Differences in coastal subsidence in southern Oregon (USA) during at least six megathrust earthquakes

TitleDifferences in coastal subsidence in southern Oregon (USA) during at least six megathrust earthquakes
Publication TypeJournal Article
Year of Publication2016
AuthorsMilker Y, Nelson AR, Horton BP, Engelhart SE, Bradley L-A, Witter RC
JournalQuaternary Science Reviews
Volume142
Pagination143-163
Date Published06/2016
KeywordsCascadia subduction zone, Coseismic subsidence, Megathrust earthquakes, Paleoseismology, Salt-marsh foraminifera, Sea-level change, Transfer functions
Abstract

Stratigraphic, sedimentologic (including CT 3D X-ray tomography scans), foraminiferal, and radiocarbon analyses show that at least six of seven abrupt peat-to-mud contacts in cores from a tidal marsh at Talbot Creek (South Slough, Coos Bay), record sudden subsidence (relative sea-level rise) during great megathrust earthquakes at the Cascadia subduction zone.

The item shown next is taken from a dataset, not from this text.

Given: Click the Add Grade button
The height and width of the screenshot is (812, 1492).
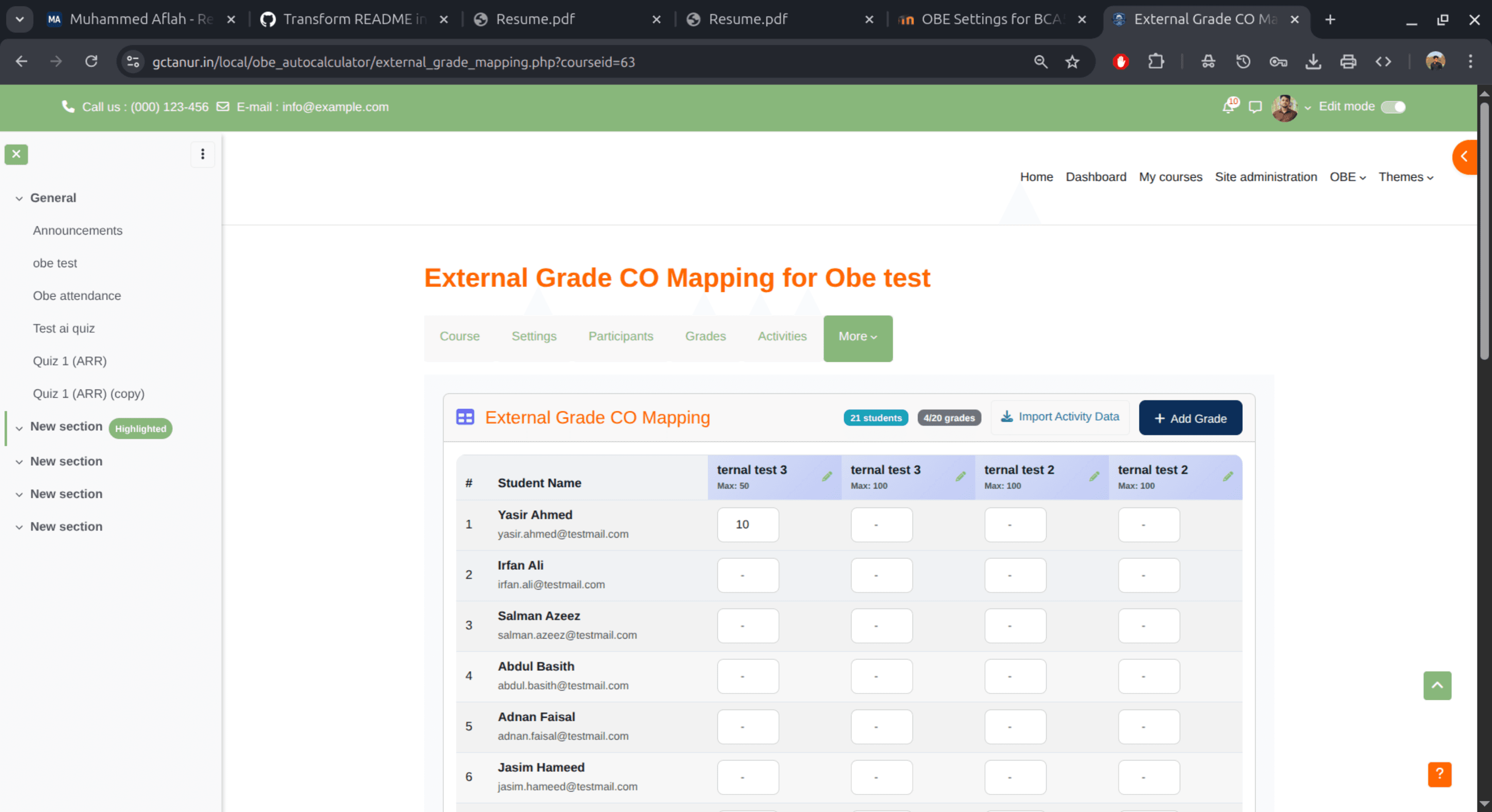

Data for one contact are insufficient to infer whether or not it records a great earthquake—it may also have formed through local, non-seismic, hydrographic processes. To estimate the amount of subsidence marked by each contact, we expanded a previous regional modern foraminiferal dataset to 174 samples from six Oregon estuaries. Using a transfer function derived from the new dataset, estimates of coseismic subsidence across the six earthquake contacts vary from 0.31 m to 0.75 m. Comparison of subsidence estimates for three contacts in adjacent cores shows within-site differences of ≤0.10 m, about half the ±0.22 m error, although some estimates may be minimums due to uncertain ecological preferences for Balticammina pseudomacrescens in brackish environments and almost monospecific assemblages ofMiliammina fusca on tidal flats. We also account for the influence of taphonomic processes, such as infiltration of mud with mixed foraminiferal assemblages into peat, on subsidence estimates. Comparisons of our subsidence estimates with values for correlative contacts at other Oregon sites suggest that some of our estimates are minimums and that Cascadia's megathrust earthquake ruptures have been heterogeneous over the past 3500 years.